Offer of judgment. A plaintiff files a FCRA class action. The defendant files an offer of judgment for $25,000, a comfortable amount more than the maximum statutory damages plus an attorneys’ fee. Does that moot the class action? According to Sanchez v. Verified Person, Inc., 2012 U.S. Dist. LEXIS 70128 (W.D. Tenn. May 21, 2012), yes it does.

[I]f a named plaintiff’s claim is mooted by an offer of judgment made before certification of the class or the filing of a class certification motion, dismissal of the action is required.

(Internal quotation marks omitted, emphasis added.)  The court found the rule unnecessarily harsh, but still applied it to dismiss the action. (The opinion includes an discussion of how the timing of an offer of judgment may affect its validity; the discussion is interesting because it gets so convoluted. This level of complication may be the beginning of a tip towards the Seventh Circuit’s rule in Damasco v. Clearwire Corp.)

Certification. Consider this the entree in our little picnic of class-action rulings. Johnson v. Harley Davidson Motor Company Group, LLC, 2012 U.S. Dist. LEXIS 72048 (E.D. Cal. May 23, 2012) concerned an alleged defect that caused surfaces on certain motorcycles to heat to a temperature that might burn skin. The court found three problems with certifying a class: (1) There was no uniform design to the motorcycles, (2) There were

literally zero complaints about the allegedly excessive heat. Literally zero complaints suggest this is a public-policy-driven lawsuit instead of a client-driven lawsuit.

(Emphasis added, internal citation omitted.) The third problem was that (3) regulation by the National Highway Traffic Safety Administration was a superior remedy to a class action.

Notice. Everyone knows that Rule 23(b)(3) requires the "best notice practicable," and that that usually means individually-mailed notice. But what if the defendant sends the notice by bulk mail to nursing homes for distribution to residents there? Not good enough, says the Northern District of Oklahoma:

The mailing of Notice Packets in bulk to these 49 care facilities does not comport with due process because there is no evidence that the potential Class Members ever actually received their packets.

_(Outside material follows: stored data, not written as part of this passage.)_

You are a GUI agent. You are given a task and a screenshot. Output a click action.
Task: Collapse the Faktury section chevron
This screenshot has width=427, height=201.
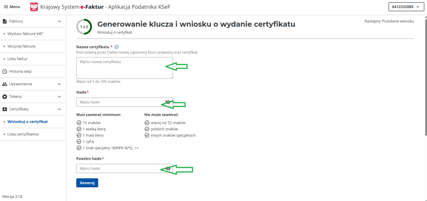[59, 21]
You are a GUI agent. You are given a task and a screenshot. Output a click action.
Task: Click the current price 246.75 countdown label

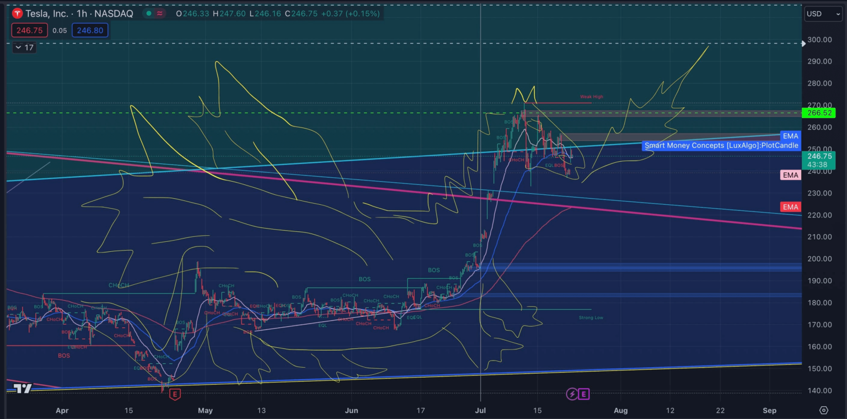818,160
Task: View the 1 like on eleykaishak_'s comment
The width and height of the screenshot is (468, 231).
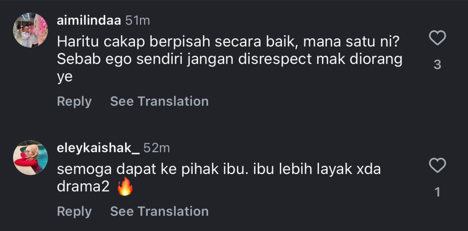Action: click(x=437, y=192)
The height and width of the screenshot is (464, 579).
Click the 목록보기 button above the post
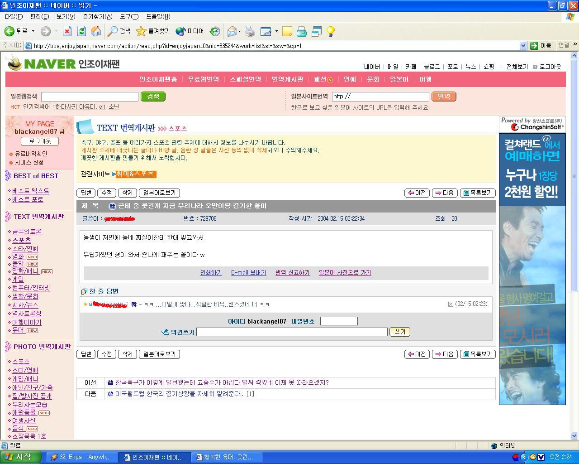tap(478, 193)
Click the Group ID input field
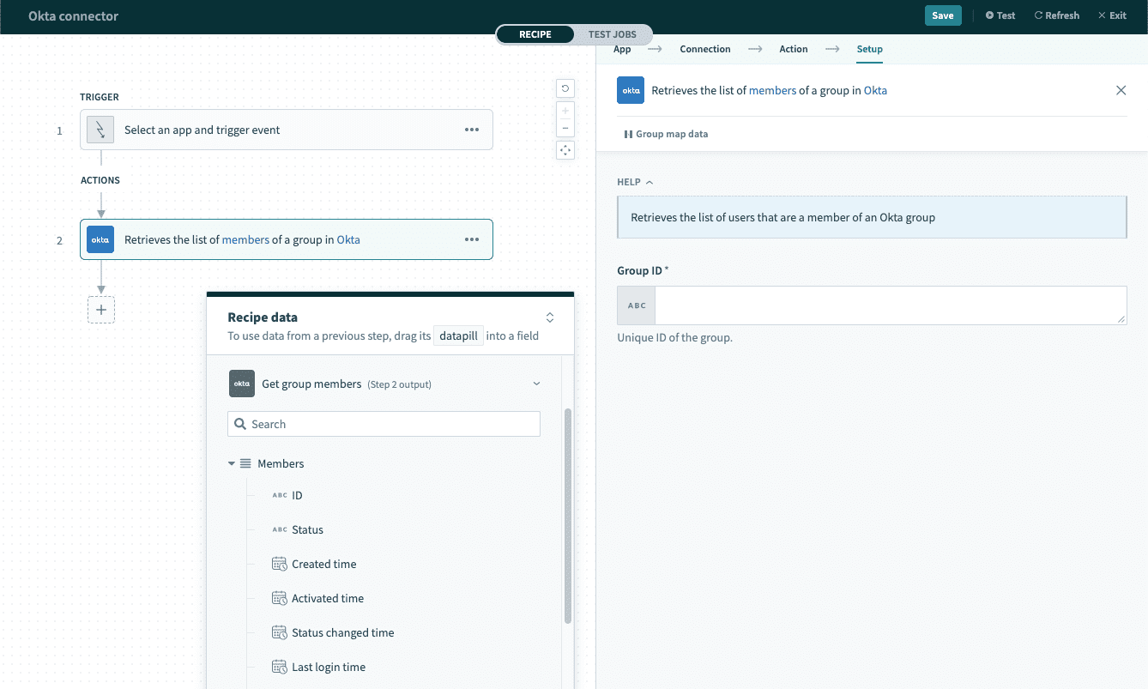This screenshot has height=689, width=1148. pos(890,305)

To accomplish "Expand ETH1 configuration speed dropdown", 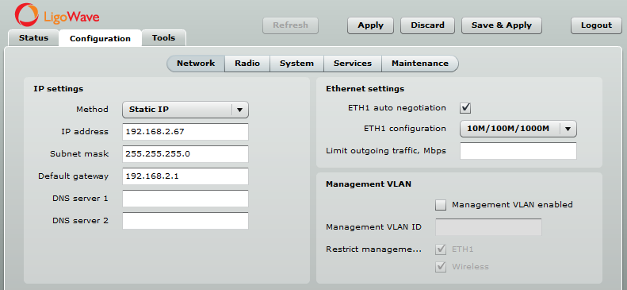I will (568, 129).
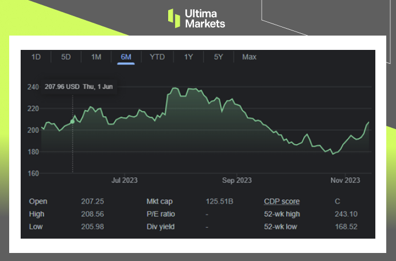
Task: Click the Nov 2023 axis label
Action: pos(344,180)
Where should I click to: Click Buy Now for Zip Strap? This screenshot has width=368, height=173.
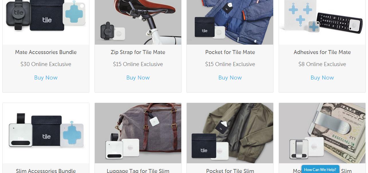[x=138, y=77]
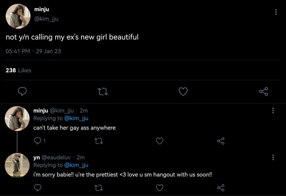
Task: Open @kim_jju link in yn's reply
Action: 76,165
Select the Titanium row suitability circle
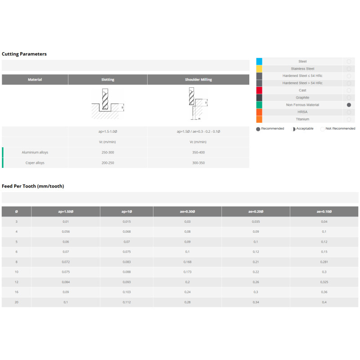 tap(349, 119)
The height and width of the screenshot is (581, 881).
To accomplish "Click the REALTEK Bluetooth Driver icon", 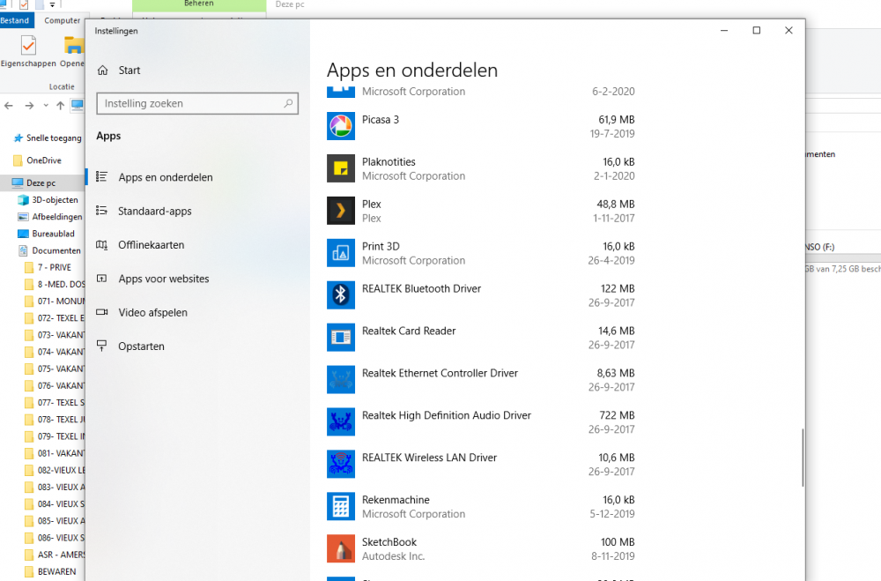I will point(340,295).
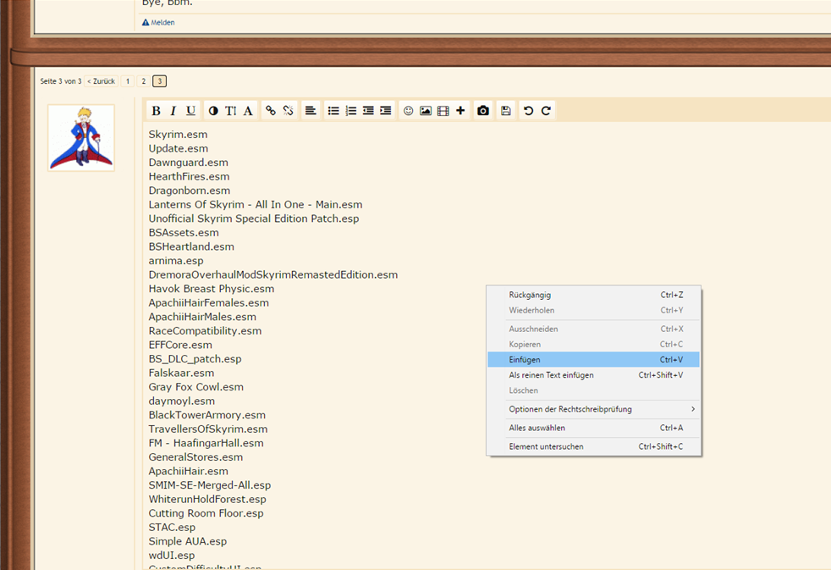
Task: Click the insert image icon
Action: pos(426,111)
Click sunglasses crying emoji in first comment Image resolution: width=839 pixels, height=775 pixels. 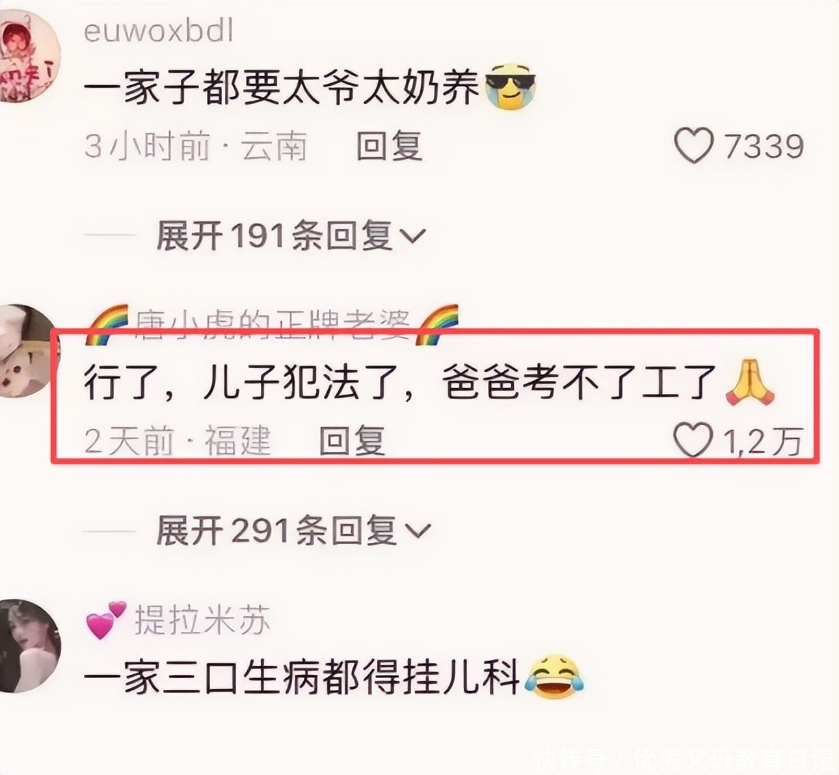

Childs v. United Life Ins. Co., 2012 U.S. Dist. LEXIS 70113 (N.D. Okla. May 21, 2012) (emphasis added).  The court took special care to explain its concerns, which primarily had to do with the structure of the proposed settlement. Because the plaintiffs were guaranteed a particular fee, their incentives were "decoupled" from maximizing the number of class members to respond; and because the defendants had a reversion clause, their incentive was to minimize the number of respondents.

Moral: the simpler the settlement, the better the odds of it getting through. If you can’t make a simple settlement, it may be that it’s not really a case worth settling.